BEGIN Dataset excerpts

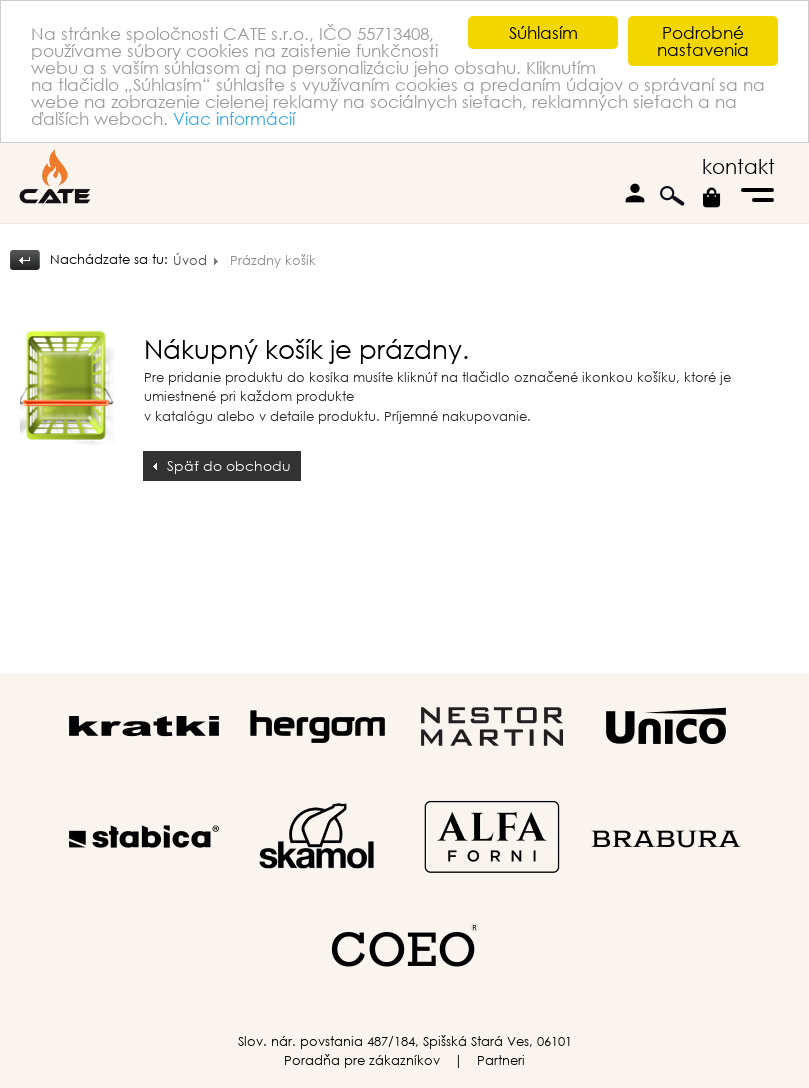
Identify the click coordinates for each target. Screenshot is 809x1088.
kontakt (738, 166)
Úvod (190, 260)
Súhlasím (543, 32)
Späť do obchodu (229, 465)
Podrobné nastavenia (703, 41)
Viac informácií (234, 118)
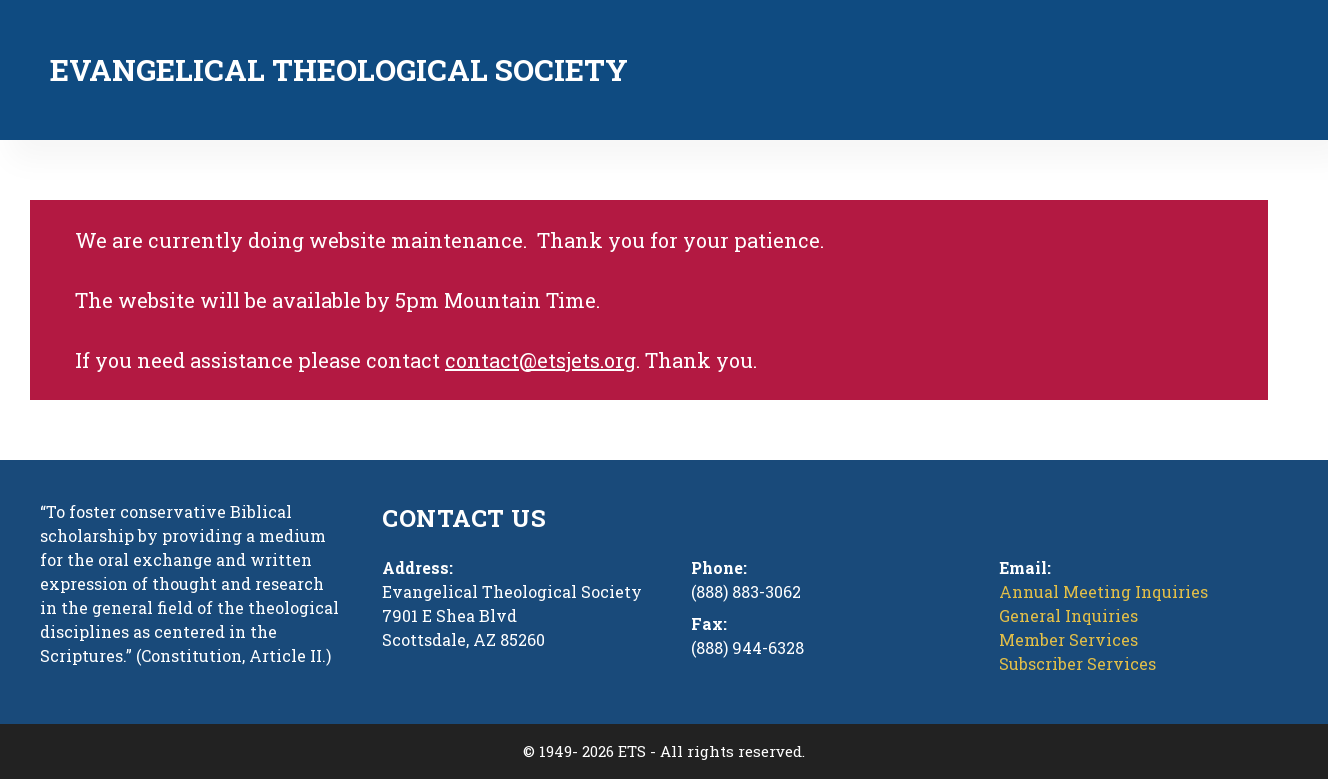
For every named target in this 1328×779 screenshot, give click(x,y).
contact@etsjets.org (540, 360)
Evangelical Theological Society (339, 69)
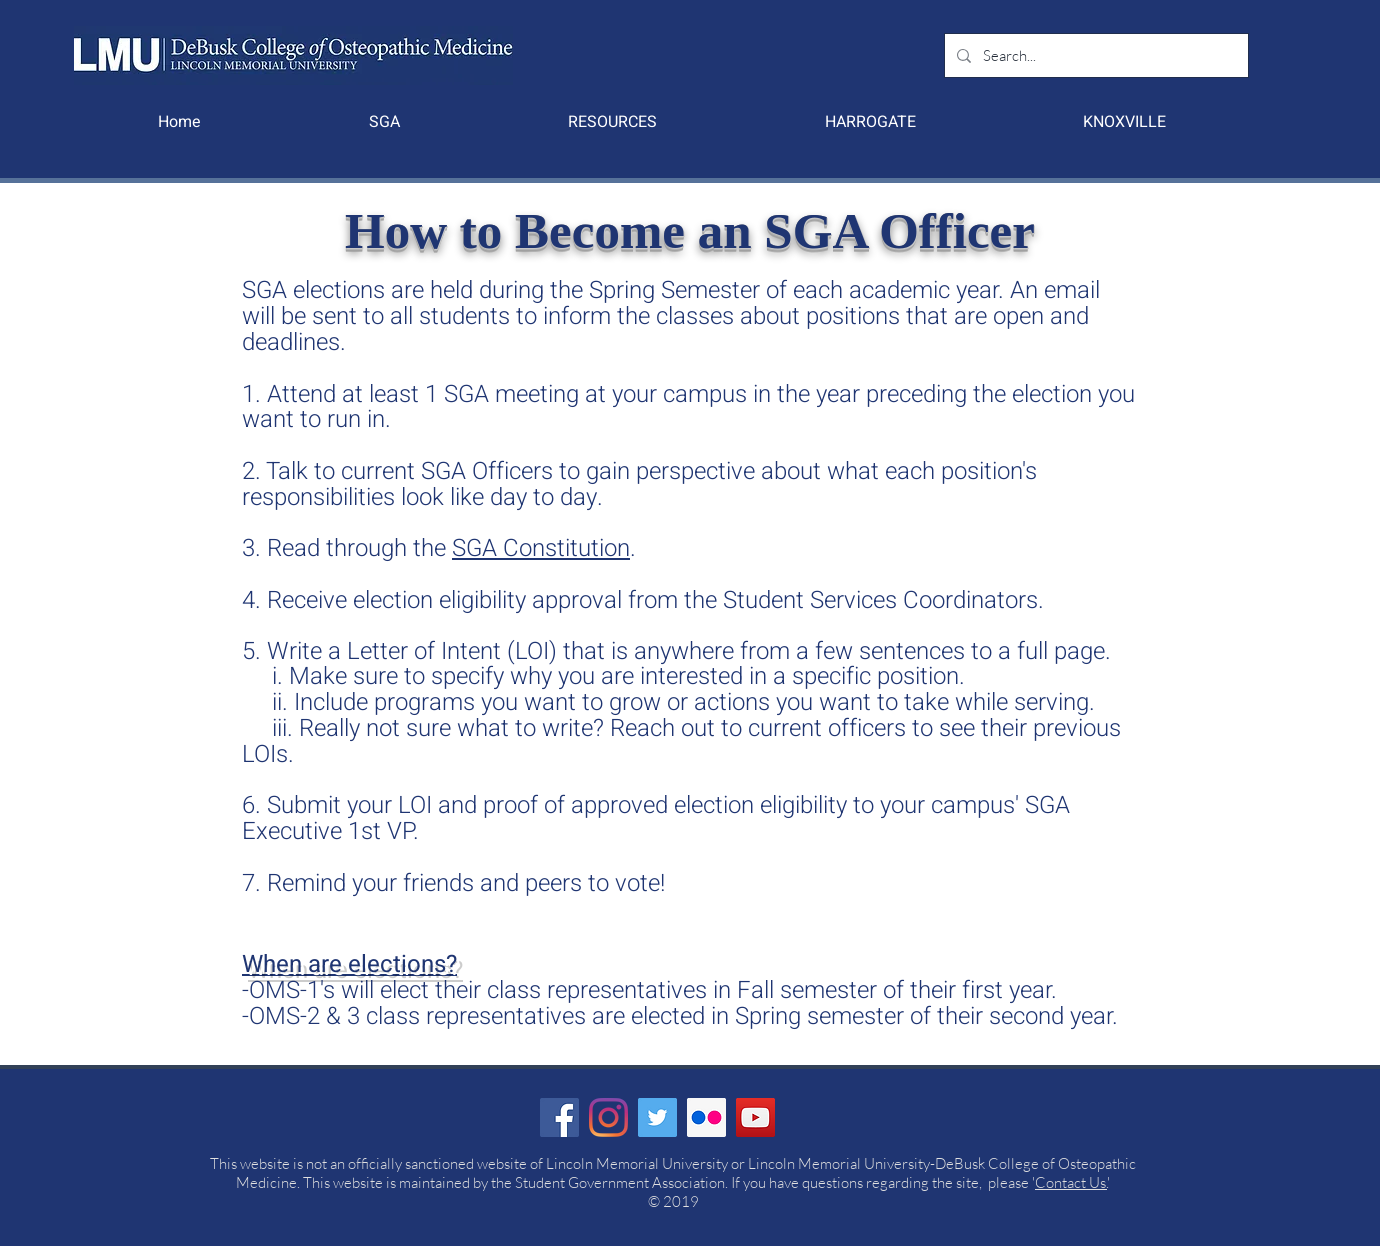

END Dataset excerpts

__To be done__
Copy every line of the items above word for word, omitting the pictures.

__Written response__
Identify the click coordinates for each target. Screenshot is 809x1088.
kontakt (738, 166)
Úvod (190, 260)
Súhlasím (543, 32)
Späť do obchodu (229, 465)
Podrobné nastavenia (703, 41)
Viac informácií (234, 118)
For every named target in this 1328×779 screenshot, give click(x,y).
contact@etsjets.org (540, 360)
Evangelical Theological Society (339, 69)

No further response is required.